§ Activity: Exactly transcribe the span of lines from the one containing "Task: Expand the Local Client tree node" through the final line of the entries, inclusive, and nothing outside it. Exclude the pictures.
====
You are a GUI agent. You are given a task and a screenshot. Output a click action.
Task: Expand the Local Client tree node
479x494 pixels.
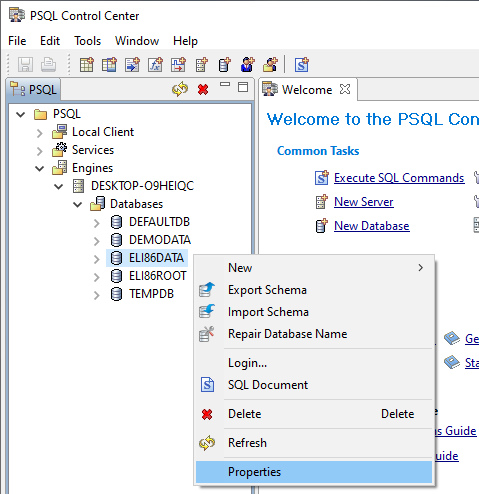click(40, 133)
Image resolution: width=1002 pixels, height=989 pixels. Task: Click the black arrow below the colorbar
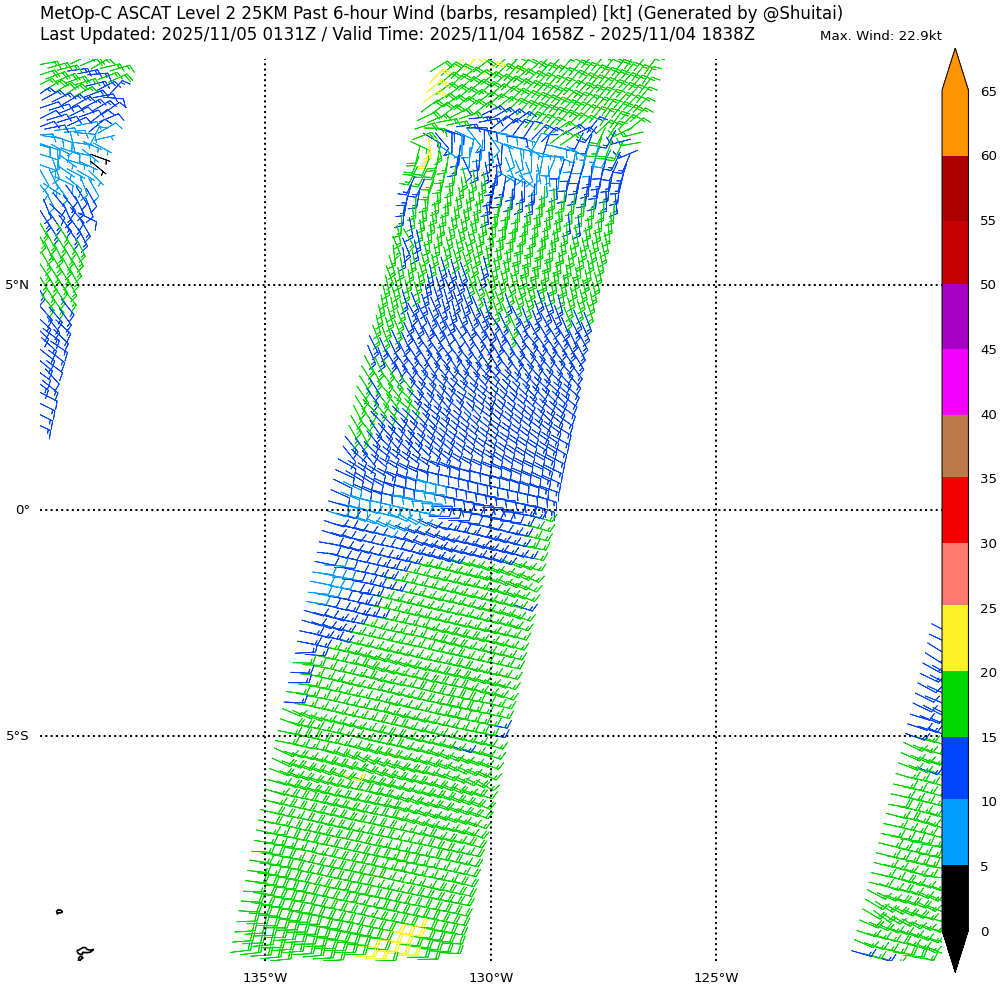click(954, 948)
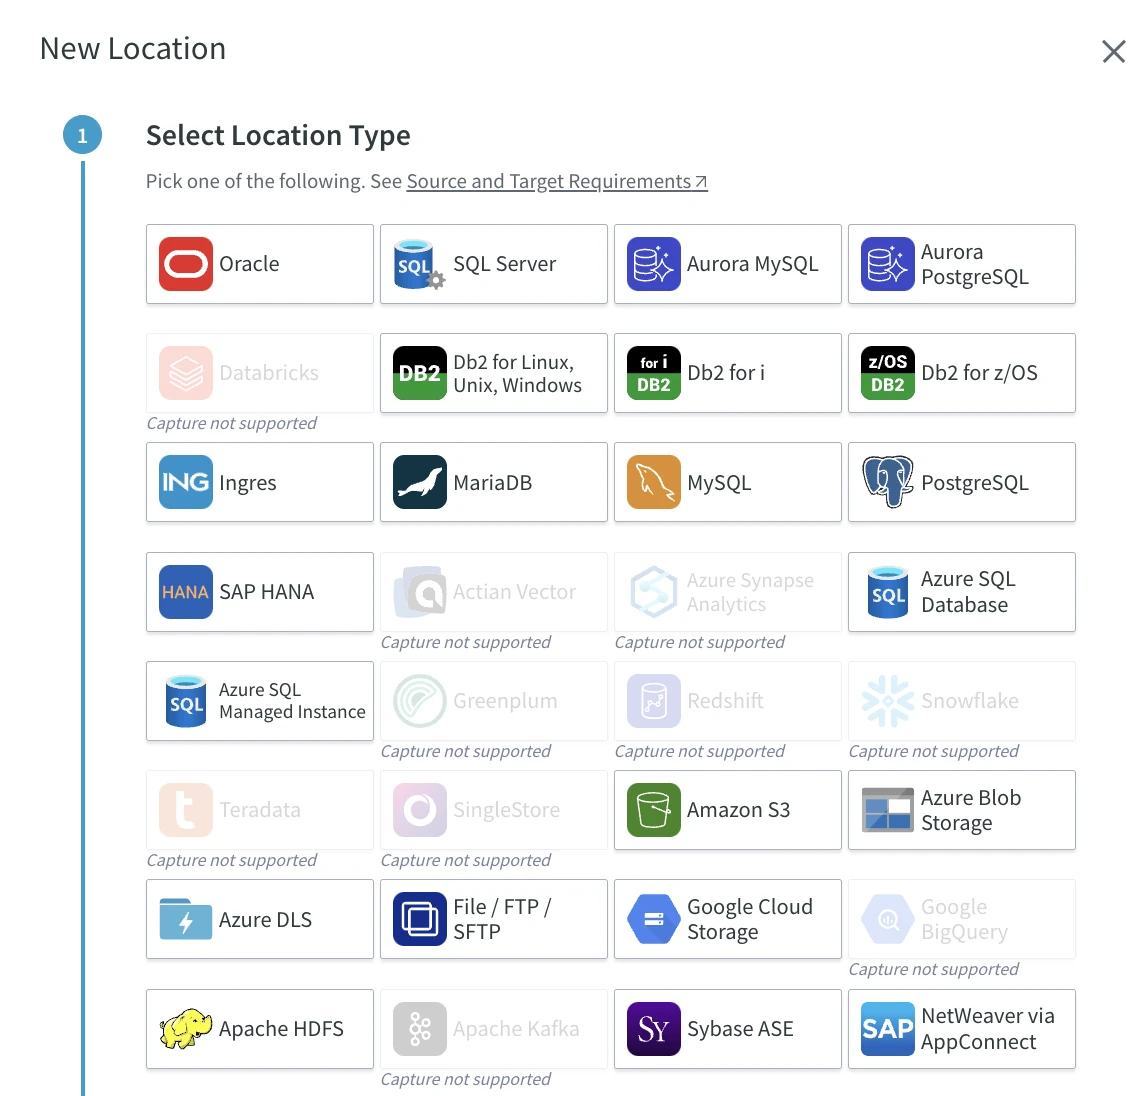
====
§ Expected output:
Task: Expand the Local Client tree node
479x494 pixels.
click(40, 133)
Image resolution: width=1002 pixels, height=989 pixels. Task: Click the black arrow below the colorbar
click(954, 948)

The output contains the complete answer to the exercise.